Boohoo Group PLC’s (LON:BOO) purchase of the remaining stake in Pretty Little Thing is a shrewd move, analysts reckon. 

The fashion retailer said on Thursday it has acquired full control of PLT for an initial £269.8mln in cash and shares.

Even though the price could possibly rise to £323.8mln, depending on share price performance, it was also a major rebuttal to hedge fund Shadowfall, which on Tuesday predicted the stake could cost £1bn.

READ: Boohoo snaps up remaining stake in Pretty Little Thing

Cementing its position as the ‘King of AIM’ and perhaps jabbing another big finger in the eye of short-seller ShadowFall, Boohoo’s shares climbed 18% to 394p by Thursday afternoon as investors and the City gave the deal their approval. 

“This is a very shrewd and positive move by Boohoo’s management team that removes one of the major cloud’s that has hung over the equity story,” said analysts at broker Liberum in a note. 

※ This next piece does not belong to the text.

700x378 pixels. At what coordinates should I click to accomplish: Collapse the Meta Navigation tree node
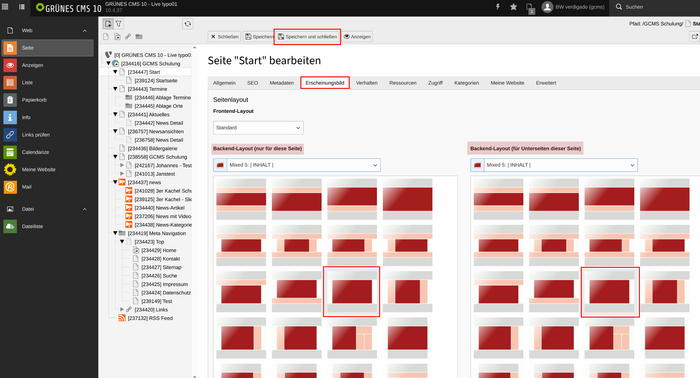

The best performing part of the group in recent years, PLT has grown sales at a 111% compound annual growth rate over the past four years and now makes up 42% of Boohoo’s revenues and with almost a 12% EBITDA margin compared to the 10.2% group average. 

Taking full ownership of PLT is expected to be significantly earnings enhancing for Boohoo, given that the subsidiary made an after-tax profit of £86mln in the past year to February.

At a multiple of around 11-13 times forecast earnings, the deal values PLT well below Boohoo’s current 27.6x multiple.

Not only that, said the Liberum analysts, the usage of high multiple Boohoo shares to pay for the minority stake means the deal would be 18-20% accretive to the group on a full year basis. 

The initial acquisition agreement from 2017 gave Boohoo the right to acquire PLT at the end of the 2022 financial year, “but with early acquisition allows Boohoo to acquire it at a cheaper price than what we estimate could have been between £450-500m based on similar acquisition multiples”. 

Estimating the deal values 100% of PLT at a market value of £998-1,225m, but that the group has acquired this stake at a 30% minority discount, suggests to the analysts that £300-367m value has not been paid for and therefore accrues to group shareholders.

For the minority shareholders, Liberum said they would get the advantage of gaining a 2.6% immediate stake, potentially rising to 3.9%, in the bigger Boohoo Group, which could be worth a lot more than their minority stake in PLT in the longer-term.

Liberum upgraded its earnings per share forecasts by 13-14%, lifting its share price target to 490p from 430p.

Boohoo was turning the tables on the rest of the retail sector, if not most of the corporate world, by splashing the cash during lockdown, said analyst Sophie Lund-Yates at Hargreaves Lansdown.

She said that as PLT has been part of boohoo’s story for a while now, integration should be very simple and means the benefits can be reaped quickly.  

Lund-Yates was also impressed with Boohoo’s other news that immediately following completion of the acquisition it will still have more than £350mln of net cash. 

“These are torrid times for retailers, so news that Boohoo’s net cash position is actually set to rise at the completion of the deal is very welcome.”

Before getting too carried away, she added that there are reasons for caution, with Boohoo’s shares trading on a fairly high valuation, which means there are high hopes for the future. 

“International growth is particularly important from here, and it’s likely we’ll see more brands added to Boohoo’s cart in the not-too-distant future that will help bolster this ambition.”

Shadowfall and rise

A day earlier Boohoo had issued a detailed rebuttal to hedge fund Shadowfall, insisting that there was no merit in the hedge-fund’s 53-page report that claimed that Boohoo had over-stated its cash flow because of the minority shareholding in PLT.

The hedge fund also claimed that the company had been misleading investors about its free cashflow for the past six years, including by £32.2 million in the past financial year alone.

In its statement on Wednesday, the retailer admitted that it had changed its accounting policy on the 34% minority stake in PLT, however.